Josiah, der sich der Planierkünste von Stuart Tapscott bediente, hatte am Ende des parkartigen Gartens einen zehn Meter langen, ovalen Teich angelegt. Die Tische wurden zwischen den Gartenwegen gedeckt, und die ganz besonderen Gäste wurden rund um den Teich plaziert. Josiah kleidete den Boden des Teichs aus, so daß es ein richtiges Schwimmbecken war. Er strich den Grund kobaltblau, und unter Wasser leuchteten Lampen. Doch von der Beleuchtung abgesehen paßte der Teich gut in die Landschaft. Prachtvolle Seerosen zierten die Wasserfläche, desgleichen gesetzte Schwäne, die mit Medikamenten ruhiggestellt waren. Je weiter der Abend fortschritt, desto mehr ließ die Wirkung des Mittels nach, und die Schwäne durchliefen eine Persönlichkeitsveränderung. Sie schalteten von heiter auf kampflustig um. Tropfend, flügelschlagend und heftig aufeinander einhackend schritten sie aus dem Teich, um ihren Anspruch auf Brandy und Petits fours geltend zu machen. Sie schrieen und attackierten die Gäste, von denen einige, die zuviel Brandy konsumiert hatten, in den Teich flohen. Mim selbst wurde von einem der größeren Schwäne belästigt. Sie wurde in letzter Minute von Jim gerettet, der sie einfach hochhob und den Tisch dem gierigen Vogel überließ.

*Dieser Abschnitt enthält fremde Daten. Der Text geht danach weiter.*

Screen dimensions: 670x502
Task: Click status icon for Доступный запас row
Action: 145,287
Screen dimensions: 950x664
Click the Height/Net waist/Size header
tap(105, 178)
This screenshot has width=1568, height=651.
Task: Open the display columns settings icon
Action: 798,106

Fotos von dem Debakel erschienen in großer Aufmachung in Town and Country. Das Heft, in unbeschwertem Ton gehalten, erklärte den Abend zwar nicht zur gesellschaftlichen Katastrophe, aber Mim wurmte es dennoch.
Miranda Hogendobber kam überpünktlich in ihrem uralten, aber makellosen Ford Falcon die Zufahrt hinauf, alsbald gefolgt von Elliewood und Port. Nach überschwenglichen Begrüßungen half Little Marilyn ihrer Mutter, die Damen zu verladen. Sie stieß das Pontonboot ab und winkte ihm vom Ufer aus nach. Dann setzte sie sich auf den Steg und ließ die Zehen ins Wasser baumeln.

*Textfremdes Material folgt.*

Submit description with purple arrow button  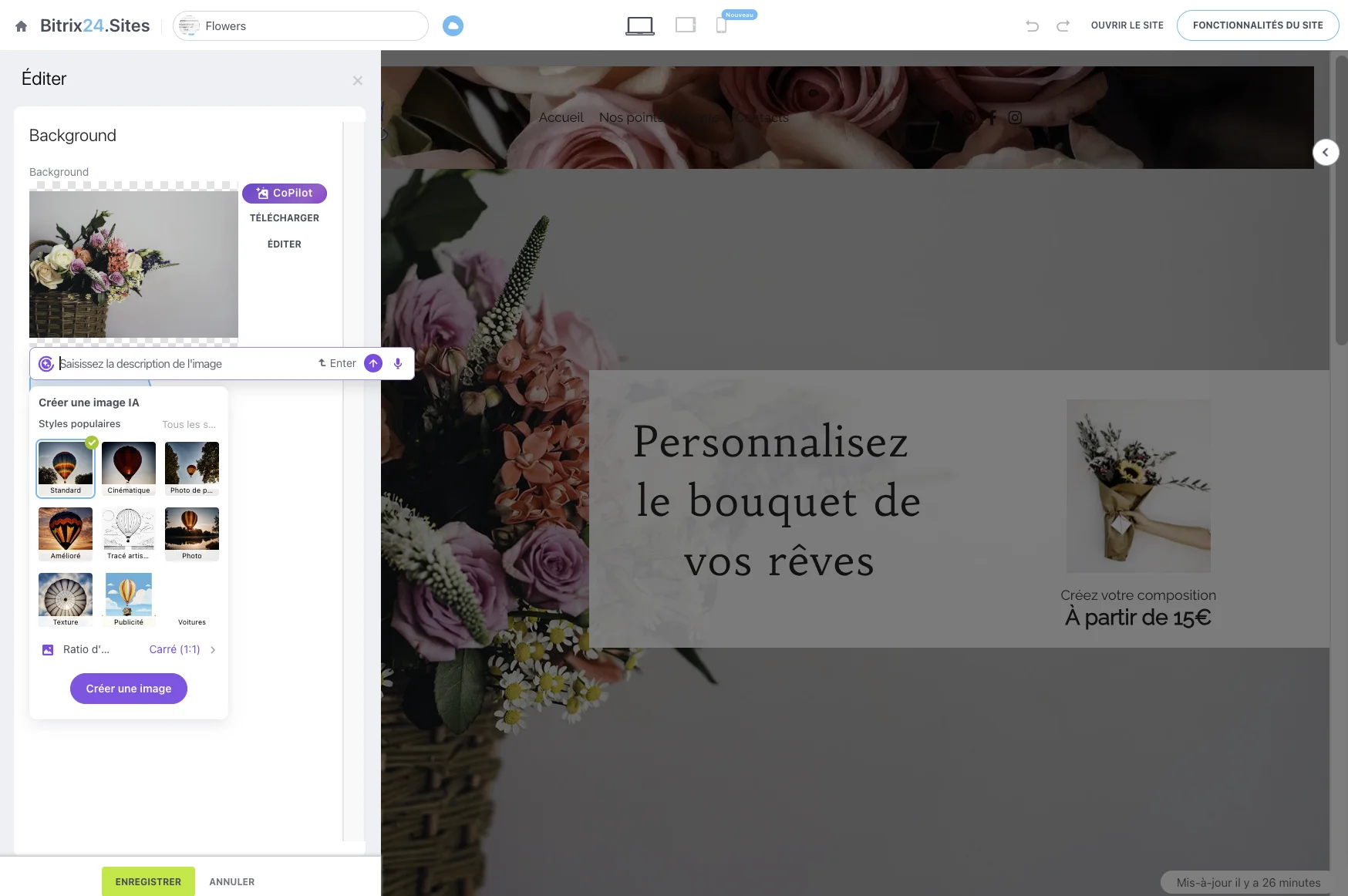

Die erste Runde Drinks lockerte alle etwas auf. Selbst Miranda erlaubte sich ein wenig Alkohol, da er ein effektives Mittel gegen das Magenleiden war, das sie letzte Nacht heimgesucht hatte. Sie schlug die zweite Runde aus, nahm jedoch bei der dritten wieder ein winziges Schlückchen.
Mim nahm ein frisches Kartenspiel aus der Zellophanhülle, das noch nach Farbe roch. Port und Elliewood spielten gegen Miranda und Mim. Mim mühte sich unausgesetzt um Miranda, was Port und Elliewood amüsierte, die merkten, daß Mim auf irgendwas aus war. Gelegentlich winkte Mim der sonnenbadenden Little Marilyn auf dem Steg zu. Alles war einfach perfekt, denn Mim gewann.